**O que fazer:**
Transcreva sem alterações a parte do trecho da página abaixo que começa nas palavras "No final de" e termina em "dia não chegou.".

**Trecho da página:**
>>>

A enfermeira tem a guarda unilateral da criança. Ela conta que ele é menos ausente na vida de Giovanna. Às vezes liga, às vezes visita. Ainda assim, são migalhas. Ele tem direito a levar a menina para casa uma vez por mês, mas não o faz, segundo relata Gabriela.
O reconhecer-se no outro pode impulsionar a construção de afetos capazes de amenizar tais traumas. Para Jéssica, a relação de irmã que ela construiu com Gabriela e de uma segunda mãe com Giovanna, forma uma espécie de simbiose sobre o que representa uma família.
"Eu descobri que família não precisa ter o mesmo sangue. Ruan é tão rodeado de amor por mim, pela outra mãe, pela irmã, pelos meus pais. A família dele é essa". Em mesmo tom, Gabriela completou.
"O amor quebra barreiras. Eu fiz da minha família, a dela. Eu fiz da família dela, a minha. É aquela velha história, vai onde não há amor e ama. Ela sempre falava que queria ser mãe de menina e eu que queria ser mãe de menino, e a gente adotou uma o filho da outra. O respeito e o amor transformam, isso que fez da gente uma família".
Ressignificação
O consultor financeiro de investimentos, Paulo Henrique da Silva, 34, vem encarando uma ausência diferente. Em fevereiro deste ano, ele e a esposa viajaram a Fortaleza para a abertura da loja de roupas dela. Na viagem, Shirley Oliveira pegou a Covid-19. Os sintomas começaram a aparecer dois dias antes do retorno a Pernambuco. Dores no corpo, febre, tosse e problemas respiratórios foram alguns deles. Todos da casa também foram diagnosticados com o vírus, inclusive o filhinho do casal, Heitor Henrique, de apenas um ano e três meses.
No final de fevereiro, Shirley foi internada em uma unidade hospitalar de Olinda, por conta de complicações provacadas pelo novo coronavírus. Nesse mesmo período, a mãe dela também foi internada com a doença no mesmo local. Paulo conta que, mesmo no hospital, a esposa disse estar ótima. Ele foi para um hotel como forma de se isolar e pediu que ela avisasse quando recebesse alta médica para ele ir buscá-la. Mas esse dia não chegou.
Após um dia na unidade, Shirley foi intubada e cerca de 13 dias depois na UTI, faleceu, aos 36 anos. Ela não tinha comorbidades. A mãe dela, por outro lado, saiu do hospital uma semana depois, ocasião em que soube da morte da filha.

<<<

**Material de estudo:**
>>>

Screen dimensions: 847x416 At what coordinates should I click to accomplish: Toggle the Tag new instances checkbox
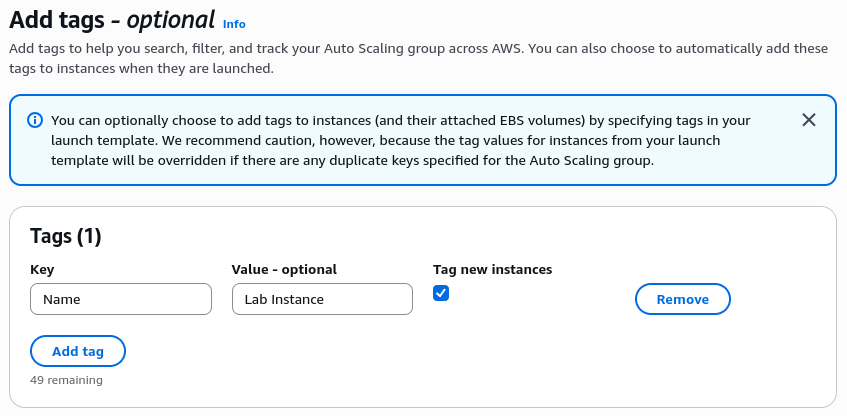pos(441,293)
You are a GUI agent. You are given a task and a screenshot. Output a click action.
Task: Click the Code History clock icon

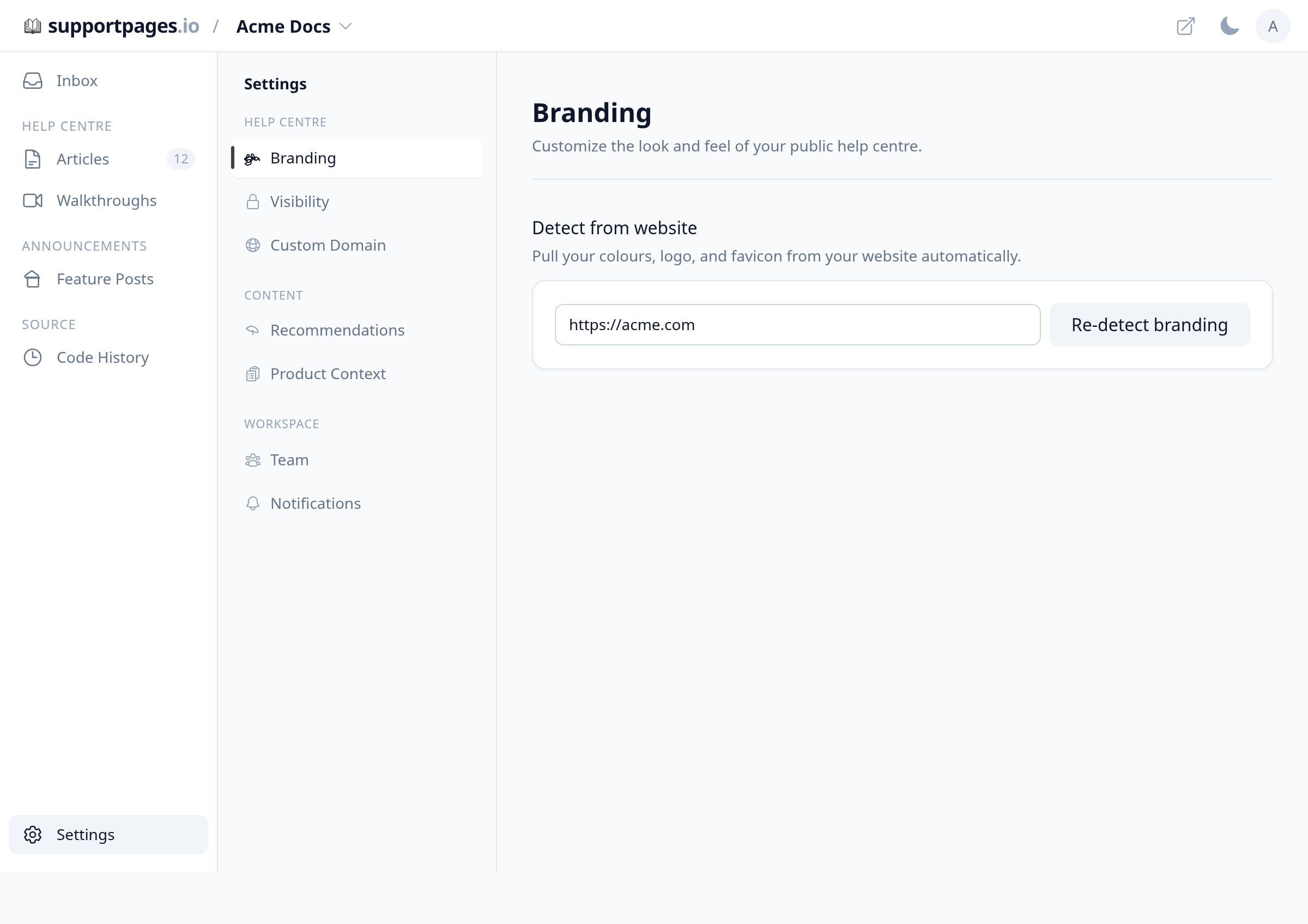click(x=33, y=357)
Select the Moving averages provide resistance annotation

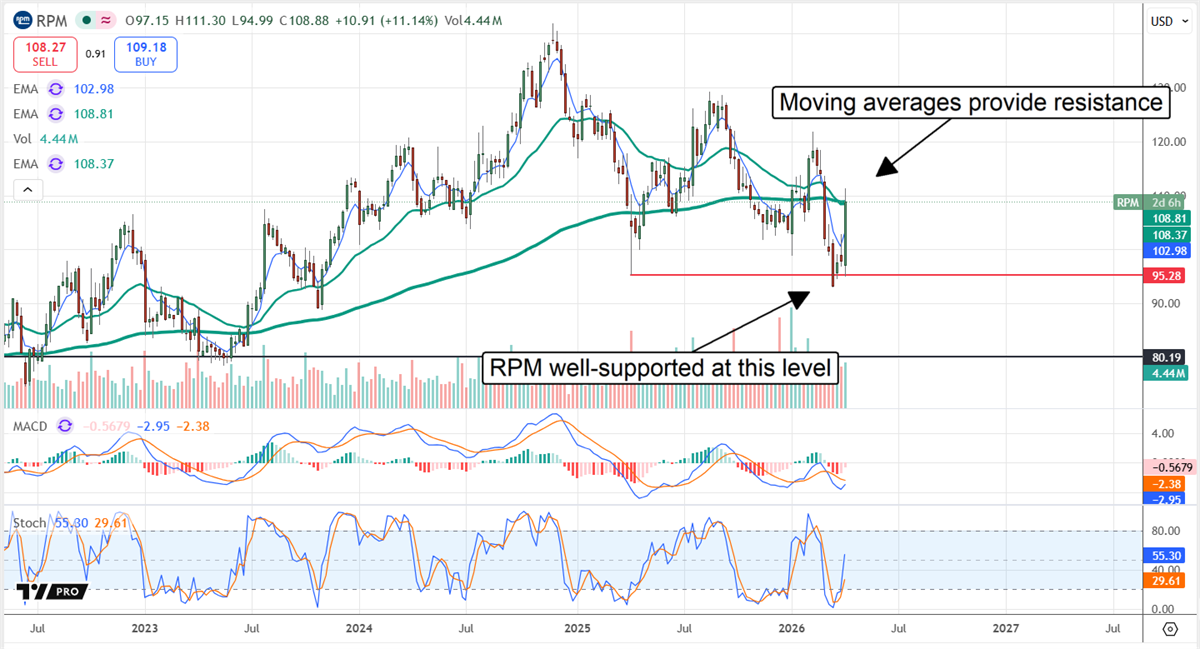970,102
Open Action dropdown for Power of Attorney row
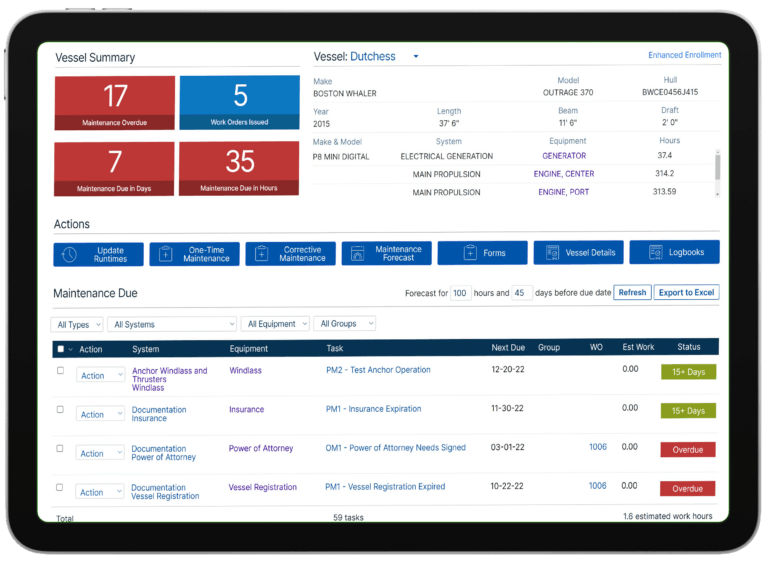Viewport: 768px width, 561px height. pos(99,453)
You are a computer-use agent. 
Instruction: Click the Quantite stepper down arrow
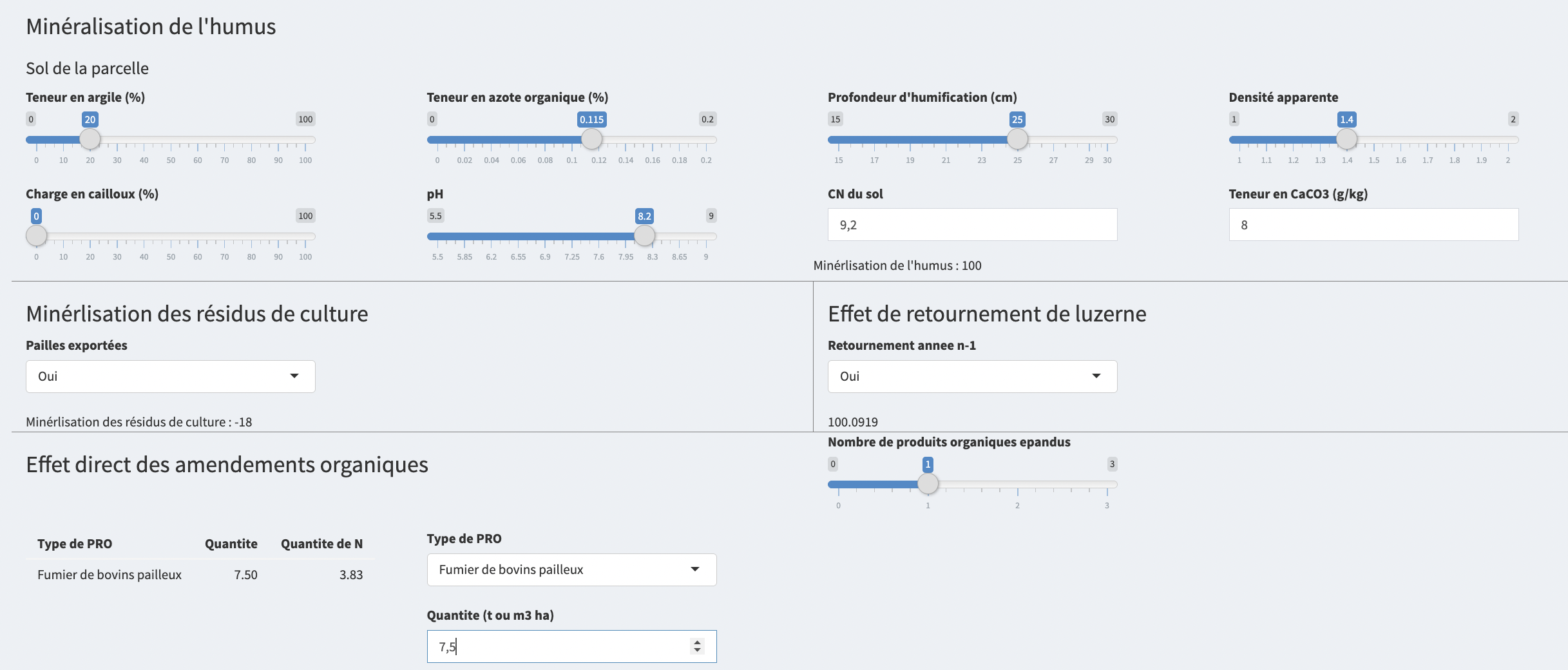click(697, 650)
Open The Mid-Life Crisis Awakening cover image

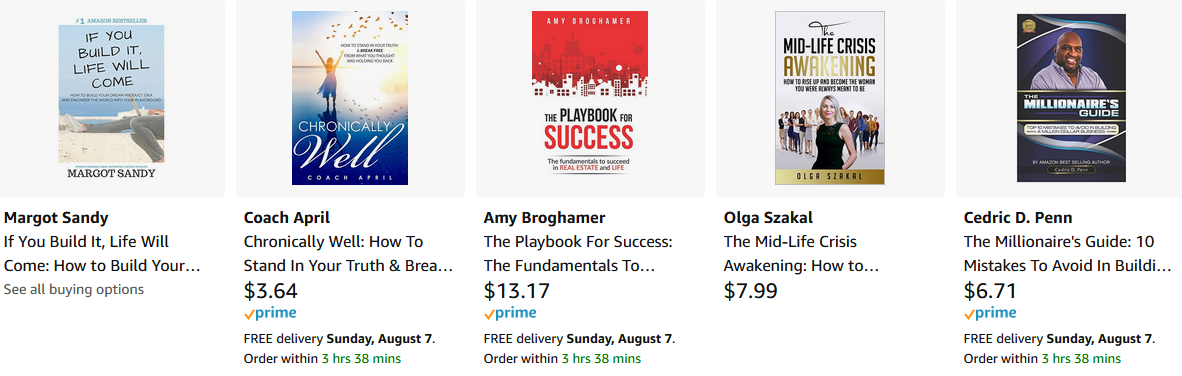click(x=830, y=98)
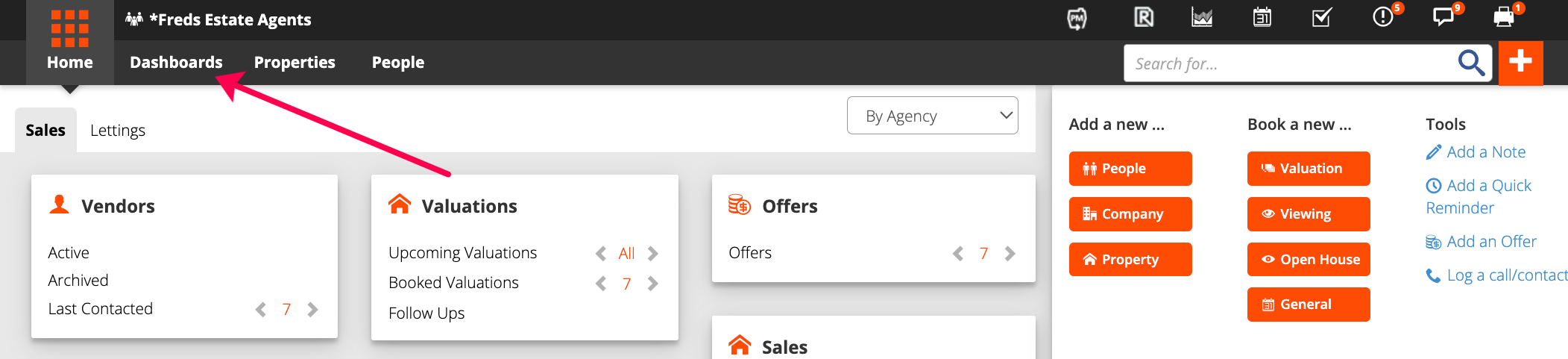Click previous arrow beside Last Contacted
The width and height of the screenshot is (1568, 359).
click(x=260, y=310)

<<<

**Resolução da tarefa:**
No final de fevereiro, Shirley foi internada em uma unidade hospitalar de Olinda, por conta de complicações provacadas pelo novo coronavírus. Nesse mesmo período, a mãe dela também foi internada com a doença no mesmo local. Paulo conta que, mesmo no hospital, a esposa disse estar ótima. Ele foi para um hotel como forma de se isolar e pediu que ela avisasse quando recebesse alta médica para ele ir buscá-la. Mas esse dia não chegou.